Seus quatro filmes lançados em 1956 foram bem recebidos pela crítica e público: o thriller Decisão Amarga (Ranson), que seria refilmado quarenta anos depois por Mel Gibson (no Brasil, a nova versão foi rebatizada com o título O Preço de um Resgate); Ao Despertar da Paixão (Jubal), sua primeira reunião com o competente diretor Delmer Daves; Gatilho Relâmpago (The Fasteste Gun Alive), western que ganhou fama de cult ao longo destes anos; e finalmente A Casa de Chá do Luar de Agosto (The Teahouse of the August Moon), talvez seu filme mais conhecido.
Ainda nos anos 50, Glenn Ford participou de mais dois bons faroestes de Delmer Daves: Galante e Sanguinário (3:10 to Yuma) e Como Nasce um Bravo (Cowboy), ao lado de um deslocado Jack Lemmon.
Em 1958, Glenn Ford foi votado como o principal nome das bilheterias americanas. Sua popularidade conseguiu sobreviver até mesmo à derrocada do sistema de estúdios, que sobreveio após a publicação da lei anti-truste e a chegada da televisão.
Glenn Ford encerrou a década protagonizando a superprodução Cimarron, uma refilmagem do clássico dos anos 30, dirigida por Anthony Mann. Ao longo dos 60, manteve-se na ativa, com uma média de quase dois filmes por ano. Dentre eles, destacam-se Os Quatro Cavaleiros do Apocalipse (Four Horsemen of the Apocalypse) e Papai Precisa Casar (The Courtship of Eddie´s Father), duas parcerias em seqüência com o diretor Vincente Minnelli, e Dama por um Dia (Pocket of Miracles), último filme de Frank Capra e pelo qual o ator ganhou seu único Globo de Ouro.

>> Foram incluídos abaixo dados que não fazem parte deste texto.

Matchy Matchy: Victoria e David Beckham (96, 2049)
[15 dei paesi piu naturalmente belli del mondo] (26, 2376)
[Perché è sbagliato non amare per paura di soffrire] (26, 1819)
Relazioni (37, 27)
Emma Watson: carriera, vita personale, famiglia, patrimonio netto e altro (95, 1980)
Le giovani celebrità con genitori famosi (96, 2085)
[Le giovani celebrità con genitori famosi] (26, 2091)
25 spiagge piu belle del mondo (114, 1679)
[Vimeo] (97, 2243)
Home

A partir dos anos 70, Glenn Ford passou a se dedicar à televisão, como nas séries Cade´s Country (1971-1972) e The Family Hovack (1975).
Casado por quatro vezes, Glenn Ford aposentou-se do mundo artístico em 1991. De lá para cá, uma série de pequenos derrames foram minando a saúde do ator. Sua última aparição na TV foi no dia que completava 90 anos. Num vídeo gravado em estúdio, Ford agradecia um prêmio concedido pela Cinemateca Americana.

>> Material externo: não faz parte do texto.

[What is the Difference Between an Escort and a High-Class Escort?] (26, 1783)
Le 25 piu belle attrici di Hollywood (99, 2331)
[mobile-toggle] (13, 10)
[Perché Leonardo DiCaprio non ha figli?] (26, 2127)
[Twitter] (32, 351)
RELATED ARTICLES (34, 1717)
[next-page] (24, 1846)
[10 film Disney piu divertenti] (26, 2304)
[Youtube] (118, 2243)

Revista sua filmografia com o necessário distanciamento, fica a sensação de que a sua marca era justamente a personalidade tranqüila, natural, versátil e, acima de tudo, bastante autêntica. Glenn Ford dizia que o segredo da arte da representação era a honestidade para com o público. Não se julgava um ator ao estilo de Laurence Olivier, capaz de incorporar uma outra pessoa. Justamente por isso, considerava-se completamente inábil para interpretar, por exemplo, peças de Shakespeare.
Certamente estas características o ajudaram a construir seus personagens, seja em faroestes (que compõem quase a metade de sua filmografia), seja em qualquer outro gênero. Quase todos eles possuíam em comum uma faceta muito humana, homens normais, colocados diante de uma situação limite e que preferiam resolver seus conflitos à base do diálogo em vez da força.
Mesmo que tarde, ainda é hora para conhecer um pouco mais da carreira e dos filmes de Glenn Ford. Subestimado a seu tempo, o cinema, como sempre, cumprirá a função de corrigir as injustiças e eternizar a figura deste – por que não? – grande ator.